Le huitième jour de ce conflit dévastateur au Moyen-Orient voit une nouvelle montée des tensions entre les États-Unis et l’Iran, avec des conséquences humanitaires et politiques qui se poursuivent dans la région. Les déclarations récentes du président américain Donald Trump, évoquant une intensification des attaques, combinées aux ripostes promises par l’Iran, font monter l’inquiétude au niveau international, surtout après des frappes de drones et de missiles.
Ce qui s’est passé ces derniers jours
Depuis le début des hostilités, l’intervention militaire s’est intensifiée, avec de lourdes répercussions dans le Golfe Persique, au Liban et au sein de l’Iran même. En Iran, des explosions ont été signalées à Téhéran, touchant notamment un site de stockage de carburant, ce qui souligne la montée des tensions locales après la mort de l’Ayatollah Ali Khamenei, ancien guide suprême.
Au Liban, des affrontements ont fait 4 personnes tuées à la suite de frappes israéliennes à Beyrouth. Des attaques ont aussi visé des installations importantes : l’aéroport international du Koweït et le bâtiment de la Public Institution for Social Security, où 2 agents de sécurité ont perdu la vie. Au Bahreïn, un incendie au port de Mina Salman est attribué à des actions iraniennes.
Les forces armées saoudiennes ont, pour leur part, intercepté 21 drones, tandis que les autorités des Émirats arabes unis ont pris des mesures pour répondre aux menaces de missiles, en partie à cause du déploiement militaire.

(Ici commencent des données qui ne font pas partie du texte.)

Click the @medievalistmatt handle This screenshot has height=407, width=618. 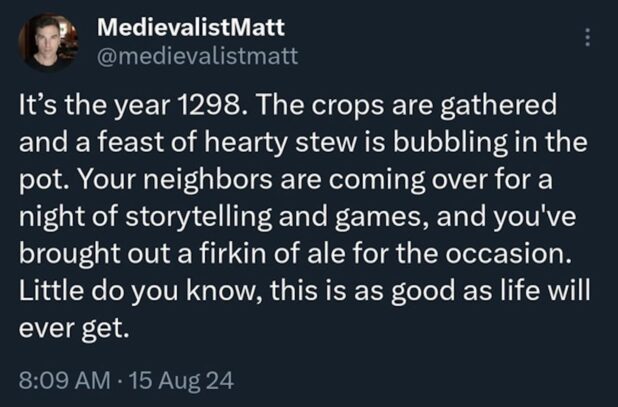coord(197,56)
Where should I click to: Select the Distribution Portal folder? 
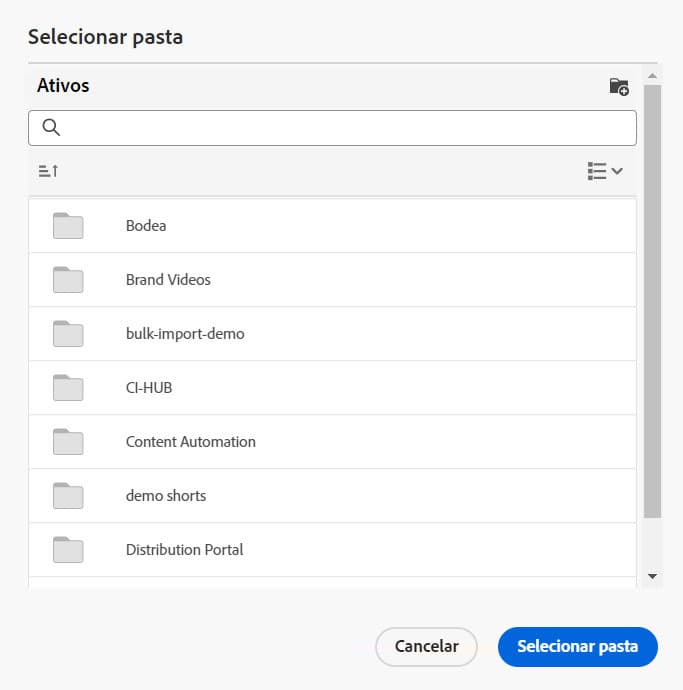184,550
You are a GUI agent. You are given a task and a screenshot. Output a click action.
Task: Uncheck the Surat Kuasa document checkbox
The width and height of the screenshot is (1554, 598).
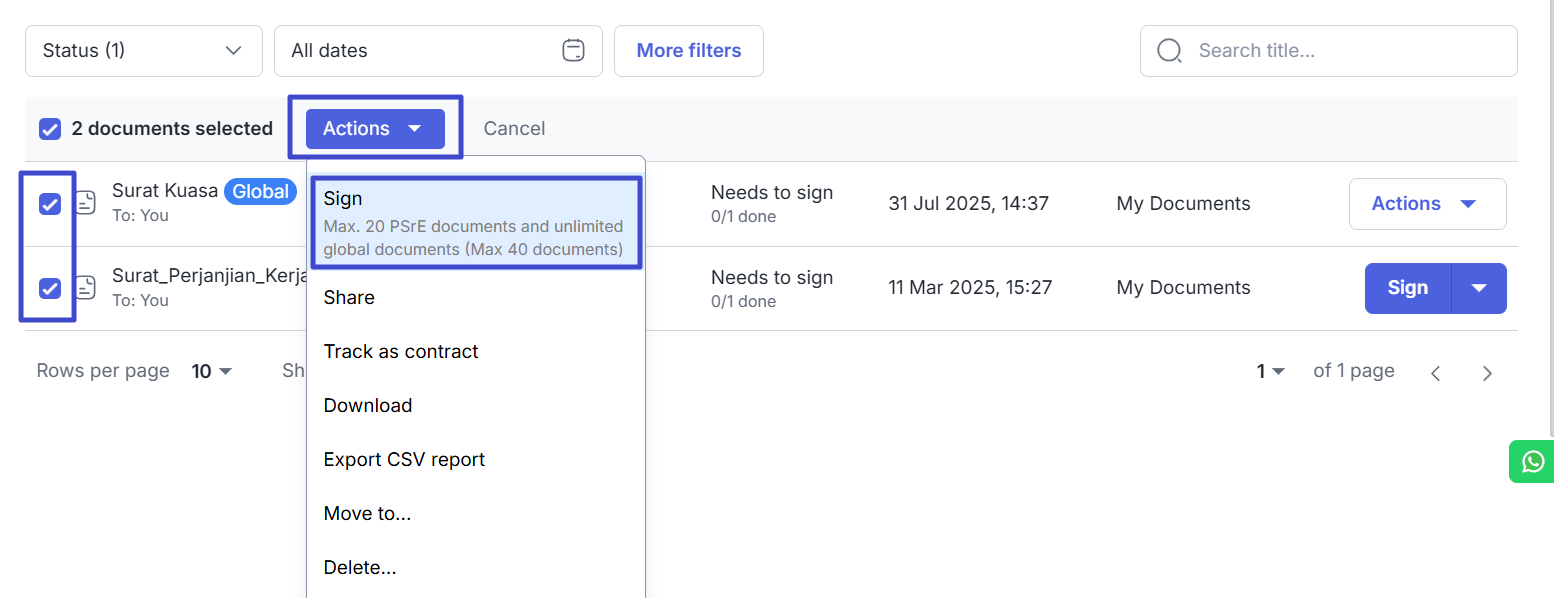50,204
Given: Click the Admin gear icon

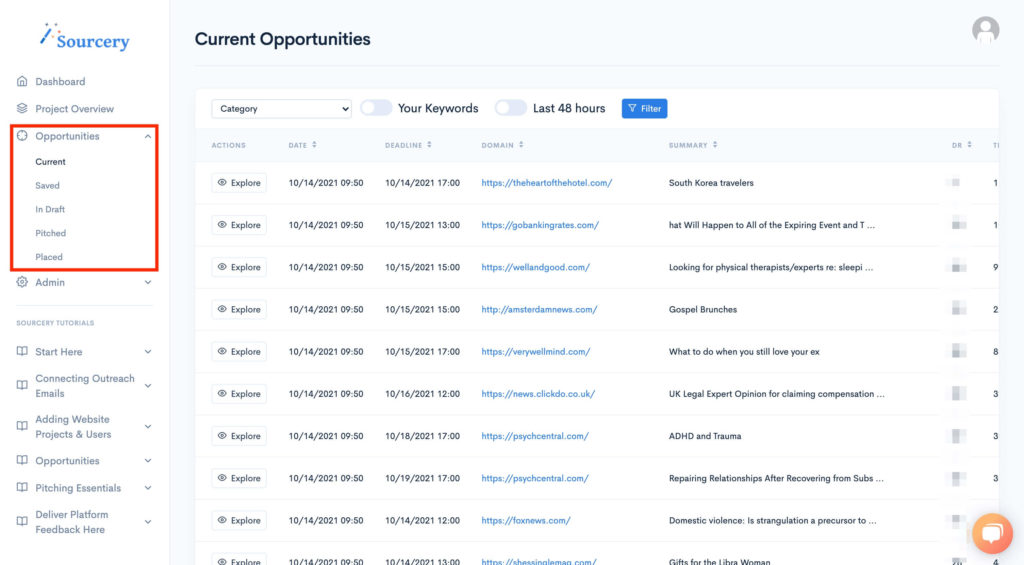Looking at the screenshot, I should 22,282.
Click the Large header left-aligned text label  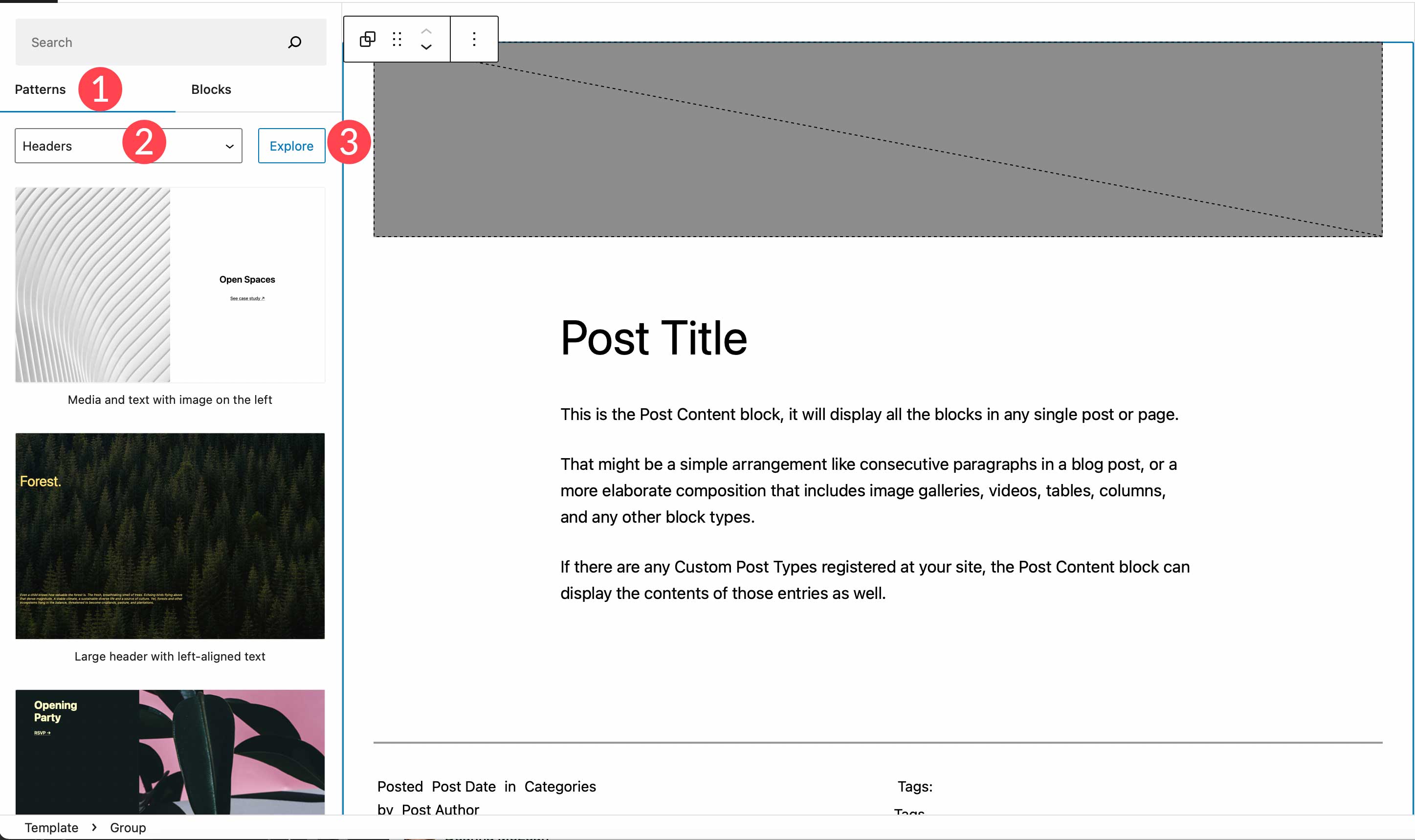coord(170,656)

Côté politique et militaire
Les réactions internationales ont été rapides. Le président américain Donald Trump a évoqué la possibilité d’envoyer des troupes terrestres en Iran, ce qui a encore tendu les relations. L’Iran, dirigé par Masoud Pezeshkian et sous l’appel à l’unité lancé par Ali Larijani, cherche à renforcer sa position face aux États-Unis. Ali Larijani a déclaré : « nous ne laisserons pas Trump s’en tirer, il doit payer le prix. » relaye BFMTV.
La Chine, par la voix de Wang Yi, a demandé l’arrêt des opérations militaires, affirmant : « C’était une guerre qui n’aurait jamais dû avoir lieu. »
Par ailleurs, l’intérieur de l’Iran a été frappé par une attaque tragique : un bombardement a tué 168 enfants et 14 enseignants dans une école primaire. Ces pertes dramatiques ont provoqué des appels à l’apaisement et à des solutions diplomatiques.
Ce que ça change pour la région
La crise ne se limite pas au front direct : elle monte en importance sur le plan stratégique, notamment avec le rôle central du Corps des gardiens de la révolution islamique (IRGC) pour assurer la continuité des opérations iraniennes. Des incidents isolés ont même été rapportés hors de la région, comme une explosion près de l’ambassade américaine à Oslo en Norvège, témoignant d’une portée géographique plus large des tensions.
Cette escalade des tensions pousse aussi à préparer des rendez-vous diplomatiques de poids, comme la rencontre prévue entre le président chinois Xi Jinping et Donald Trump en fin de mois.